Nasser al-Khalaf shows the 1.34kg organic tomato.

A Qatari farm near Al Khor has produced what could be considered as a national record for the biggest organic tomato in the country, weighing 1.34kg and six times bigger than the average-size tomato. The 'giant' tomato was grown by Agrico, a private Qatari agricultural development company producing organic vegetables and fruits, and aims to help the country to achieve food security.

“This is the first time that a natural species of an old Italian tomato is successfully grown in Qatar in a plain organic manner, i.e. without any genetic modification or the use of pesticides and chemicals to protect the plant,” Agrico owner and managing director Nasser al-Khalaf told 'Gulf Times'.

After a few trials and errors, he noted that he and his team managed to grow traditional species of tomatoes, originally found in Tuscany, Italy in the 19th century, from seed to fruit. Ancient vegetables are known to be naturally more resistant to many parasites, but noticeably difficult to be grown outside their original habitat, according to al-Khalaf.

“This is the challenge that Agrico won, growing a first batch of 30 ancient plants, which are now all full of tomatoes,” he said. “This very type of plant usually produces tomatoes, which weigh 600 to 900gm each, although it is not uncommon to harvest 1kg or even 1.5kg single tomato.”

The farm owner stressed that Tuscany jumbo tomatoes are in high demand among starred restaurants (and an expanding customer basis) in Italy due to their sweet and delicate taste.
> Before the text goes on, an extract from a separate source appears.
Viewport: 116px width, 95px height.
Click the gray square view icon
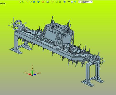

These types of tomatoes also have few seeds and an abundant juicy firm pulp that make them ideal for bruschetta and many other recipes, he added. “Their concentration in healthy minerals and nutrients is much higher than average.”

With the help of food and agri-business enthusiast Dr Salvino Salvaggio, plans to grow ‘ancient vegetables’ pushed through.

“When I was approached by my friend Salvaggio to grow a 19th century species of Italian tomatoes in my farm in Al Khor I thought he had lost his mind, even more when he added that the tomatoes weigh more than half kilo each,” al-Khalaf said. “But he is a respected professional at Qatar Foundation, so I trusted him.”

“I also thought that this could be a stimulating challenge for our farming company Agrico. Now, after a few attempts, I am the first to be positively astonished by the incredible size and taste of the jumbo tomatoes,” he added.

Agrico plans to take “this proof of concept” to the next stage by growing more of these species of organic tomatoes to meet the demand in the market, especially for restaurants and customers in the country. “By harvesting a 1.34kg traditional tomato, Agrico sets a new record in Qatar and demonstrates that the challenge of food security can also be tackled in a very pragmatic way by growing organic ancient vegetables, which are richer in taste and healthier than many imported alternatives,” al-Khalaf explained.